YA: And can India do anything about this?

PM: Oh, that will take a long time. India will be perpetually part of the political game in countries like Nepal. The important thing we are doing in the neighbourhood, is bringing in other players like Japan, acting as generous aid providers.

SM: That is also a reflection of India losing confidence in itself to confront the Chinese.

YA: Doesn’t that solidify the image of ‘Big Brother’-If we invite partners to give aid on conditions of India and increase meddling in their domestic affairs?

KJ: The idea of Big Brother is a given. It’s like being born before others, but that doesn’t discomfort by itself, provided the big brother is caring and sensitive enough.

YA: India looks at the neighbourhood from the lens of security. There’s a view that if India lays out red lines, without crossing which, India will not interfere in others’ matters. Can we develop a more ‘ hands-off approach’?

SM: Be it the Sri Lankan ethnic conflict, the tarai issue in Nepal- the matters of security are very complex.

PR: We have to think about what exactly it is we mean when we talk about security. We have to be careful not to accept colonial definitions of security. I feel that territory does hold us back, along the lines of what happened in the 19 th century.

PC: The red lines will keep changing- because of our changing economies and power. The definition of a red line will keep shifting. Going to what Khinviraj mentioned, India is terrible at building infrastructureand delivering projects. As simple example is the fact that we have transship seventy percent of our big cargo shipments via Sri Lanka, why/ Because there is no Indian port can do that.In terms of capacity, we have to accept our limitations. China is a GDP six times our size, and the difference with China is here to remain. To the Chinese, there is no scope for comparison. That is also one of the reasons why weh ave to work with the neighbours, to handle China.

YA: This brings me to the concluding question today- It has been argued that better relations with neighbours will unshackle India from its neighbourhood and allow it to pursue its global ambitions more vigorously. What would be your prescription for India to improve its ties with its neighbours?

KJ: The things that India needs to do- cultivate empathy. Strategies can fail, failure of empathy is less likely. Second, cultivating a scholarship on the region. Thirdly, because China is inevitably part of this conversation, it’s good to know that we don’t have to compete with hard power, India should instead work on democracy.

PR: I think the best thing for India’s neighbourhood is to not open old debates on matters like Partition.

YA: A lot of people are of the view that we have buried a lot under the carpet when it comes to these things, which is creating room for a lot of hateful rhetoric that you see prevalent on social media these days.
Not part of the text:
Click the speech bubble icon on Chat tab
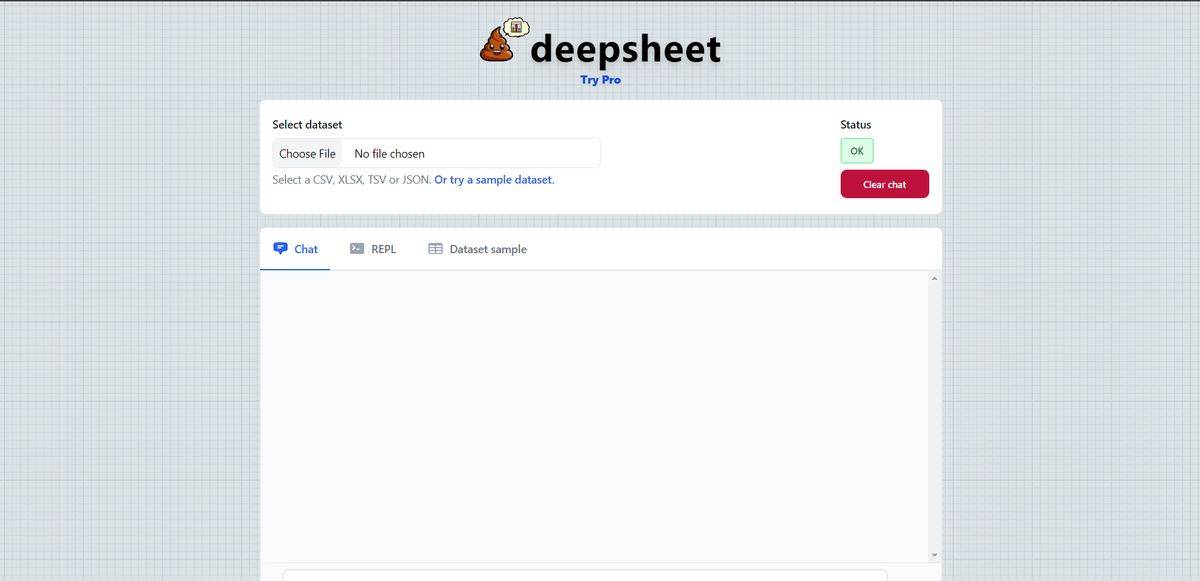This screenshot has height=581, width=1200. click(281, 247)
It would probably be a good thing to approach these debates not to take revenge, but from the lens of closure, via the collective memory of these events.

PR: It depends on who you think is burying things. In terms of Partition, you are talking about a very pragmatic, stoic type of people.The best example is that of abducted women in the Partition- the women were more concerned about rehabilitation, resources and jobs, not the revenge rhetoric. So, to piggyback on that sort of historical voice and people who try to give it a different political value from what it actually was- that is not the best way to reconcile oneself with the Partition.

PC: We have to recognize that there is no one-size-fits- all policy. The trajectory of Bangladesh, or Nepal or Bhutan or Sri Lanka is actually very different. For instance, in Nepal, we need to integrate the welfare systems, and the digital identities- which are not necessarily compatible with open borders. The scope remains wide- be it in terms of trade, connectivity and other such areas.

SM: We have to be sensitive to the sensitivities of our neighbours. We will have to harmonise the mutually conflicting stakeholders and improve delivery capacities. We must have a special envoy dealing in political matters in the neighbourhood.

The debate ended with a consensus that India needs to recalibrate its neighbourhood policy and build diverse pathways to accomplish its ambitions in the region.